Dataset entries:
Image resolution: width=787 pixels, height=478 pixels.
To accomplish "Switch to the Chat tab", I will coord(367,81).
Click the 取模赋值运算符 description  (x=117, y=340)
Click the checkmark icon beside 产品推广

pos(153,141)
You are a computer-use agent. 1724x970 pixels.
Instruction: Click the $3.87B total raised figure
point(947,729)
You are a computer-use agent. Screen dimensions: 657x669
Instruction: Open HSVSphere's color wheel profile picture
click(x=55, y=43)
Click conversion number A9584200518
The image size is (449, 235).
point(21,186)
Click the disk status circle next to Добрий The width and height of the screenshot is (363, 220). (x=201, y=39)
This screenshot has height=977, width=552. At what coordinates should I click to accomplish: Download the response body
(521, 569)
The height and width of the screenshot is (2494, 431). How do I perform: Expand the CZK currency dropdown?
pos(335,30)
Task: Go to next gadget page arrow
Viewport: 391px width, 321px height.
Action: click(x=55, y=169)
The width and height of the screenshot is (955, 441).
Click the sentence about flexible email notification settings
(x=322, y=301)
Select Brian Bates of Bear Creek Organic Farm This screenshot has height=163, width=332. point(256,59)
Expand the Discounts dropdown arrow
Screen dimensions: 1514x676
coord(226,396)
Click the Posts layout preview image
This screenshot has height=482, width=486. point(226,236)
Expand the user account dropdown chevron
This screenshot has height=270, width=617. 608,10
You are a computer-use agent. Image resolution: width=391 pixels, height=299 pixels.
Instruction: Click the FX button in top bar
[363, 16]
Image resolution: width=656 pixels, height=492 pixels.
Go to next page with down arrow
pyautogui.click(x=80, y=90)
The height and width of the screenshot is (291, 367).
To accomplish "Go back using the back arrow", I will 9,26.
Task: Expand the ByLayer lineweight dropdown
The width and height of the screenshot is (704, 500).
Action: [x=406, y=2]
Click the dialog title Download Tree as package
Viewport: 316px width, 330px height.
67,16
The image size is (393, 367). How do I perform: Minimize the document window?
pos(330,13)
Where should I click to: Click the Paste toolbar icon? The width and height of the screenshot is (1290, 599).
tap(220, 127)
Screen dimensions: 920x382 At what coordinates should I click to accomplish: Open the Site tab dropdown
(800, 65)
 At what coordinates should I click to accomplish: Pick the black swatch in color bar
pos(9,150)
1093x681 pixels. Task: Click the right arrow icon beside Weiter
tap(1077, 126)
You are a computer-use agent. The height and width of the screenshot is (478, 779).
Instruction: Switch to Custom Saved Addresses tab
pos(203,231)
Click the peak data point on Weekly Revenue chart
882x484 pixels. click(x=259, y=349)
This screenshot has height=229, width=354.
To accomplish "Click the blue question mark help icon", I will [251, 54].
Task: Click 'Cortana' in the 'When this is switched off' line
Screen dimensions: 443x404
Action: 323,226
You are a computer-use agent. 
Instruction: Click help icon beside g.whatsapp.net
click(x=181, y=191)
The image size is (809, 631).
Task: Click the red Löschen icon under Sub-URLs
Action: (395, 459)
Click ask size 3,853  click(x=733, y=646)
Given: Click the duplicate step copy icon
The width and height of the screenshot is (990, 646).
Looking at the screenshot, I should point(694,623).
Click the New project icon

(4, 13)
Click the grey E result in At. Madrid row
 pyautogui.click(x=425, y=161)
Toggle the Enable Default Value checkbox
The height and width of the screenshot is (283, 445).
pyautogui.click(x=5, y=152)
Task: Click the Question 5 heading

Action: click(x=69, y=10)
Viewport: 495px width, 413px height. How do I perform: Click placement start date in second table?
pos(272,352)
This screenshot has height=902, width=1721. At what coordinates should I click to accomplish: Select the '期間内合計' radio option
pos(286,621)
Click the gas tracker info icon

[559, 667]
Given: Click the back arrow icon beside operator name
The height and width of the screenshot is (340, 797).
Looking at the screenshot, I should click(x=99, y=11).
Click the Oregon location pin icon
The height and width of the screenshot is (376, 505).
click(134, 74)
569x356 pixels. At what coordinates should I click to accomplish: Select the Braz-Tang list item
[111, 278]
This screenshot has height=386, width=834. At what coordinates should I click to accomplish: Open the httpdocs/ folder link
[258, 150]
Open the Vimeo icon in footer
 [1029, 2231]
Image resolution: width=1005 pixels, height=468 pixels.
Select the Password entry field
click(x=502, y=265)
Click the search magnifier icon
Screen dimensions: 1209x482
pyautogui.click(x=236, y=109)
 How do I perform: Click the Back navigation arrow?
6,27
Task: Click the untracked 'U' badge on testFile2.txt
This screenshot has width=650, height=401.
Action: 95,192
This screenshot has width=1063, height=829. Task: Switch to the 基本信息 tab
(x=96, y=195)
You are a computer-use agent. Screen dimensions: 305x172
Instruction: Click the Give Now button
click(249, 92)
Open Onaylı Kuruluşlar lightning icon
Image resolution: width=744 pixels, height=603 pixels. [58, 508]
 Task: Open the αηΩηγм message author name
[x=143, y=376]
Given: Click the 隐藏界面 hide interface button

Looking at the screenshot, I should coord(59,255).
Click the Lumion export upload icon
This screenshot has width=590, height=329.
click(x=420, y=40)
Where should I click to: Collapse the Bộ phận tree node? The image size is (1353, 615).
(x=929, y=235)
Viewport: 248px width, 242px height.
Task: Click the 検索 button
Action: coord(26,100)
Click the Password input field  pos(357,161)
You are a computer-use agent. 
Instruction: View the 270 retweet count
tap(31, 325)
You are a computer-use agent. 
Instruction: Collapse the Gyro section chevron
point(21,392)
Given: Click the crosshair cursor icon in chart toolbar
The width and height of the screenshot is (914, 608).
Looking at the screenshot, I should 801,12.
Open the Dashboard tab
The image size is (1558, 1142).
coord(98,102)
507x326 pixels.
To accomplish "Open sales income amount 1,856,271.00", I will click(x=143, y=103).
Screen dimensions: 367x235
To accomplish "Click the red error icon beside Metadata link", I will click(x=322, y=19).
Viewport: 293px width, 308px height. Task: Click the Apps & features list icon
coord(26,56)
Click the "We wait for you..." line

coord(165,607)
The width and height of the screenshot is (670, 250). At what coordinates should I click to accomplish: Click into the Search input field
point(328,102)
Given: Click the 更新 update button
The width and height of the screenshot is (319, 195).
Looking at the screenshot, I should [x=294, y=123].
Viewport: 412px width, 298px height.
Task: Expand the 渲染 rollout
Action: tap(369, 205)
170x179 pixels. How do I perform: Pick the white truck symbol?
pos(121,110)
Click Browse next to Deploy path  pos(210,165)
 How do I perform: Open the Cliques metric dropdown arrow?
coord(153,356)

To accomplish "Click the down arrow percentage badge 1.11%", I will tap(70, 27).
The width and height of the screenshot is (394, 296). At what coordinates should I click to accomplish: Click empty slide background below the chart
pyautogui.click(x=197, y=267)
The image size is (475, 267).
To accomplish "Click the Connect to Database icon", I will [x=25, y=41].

Brief: The answer is the lines above between the line holding "Screen dimensions: 1209x482" and the line holding "You are a computer-use agent. Screen dimensions: 305x172", inclusive, each written out exactly, and no others.

Task output:
Screen dimensions: 1209x482
pyautogui.click(x=236, y=109)
 How do I perform: Click the Back navigation arrow?
6,27
Task: Click the untracked 'U' badge on testFile2.txt
This screenshot has width=650, height=401.
Action: 95,192
This screenshot has width=1063, height=829. Task: Switch to the 基本信息 tab
(x=96, y=195)
You are a computer-use agent. Screen dimensions: 305x172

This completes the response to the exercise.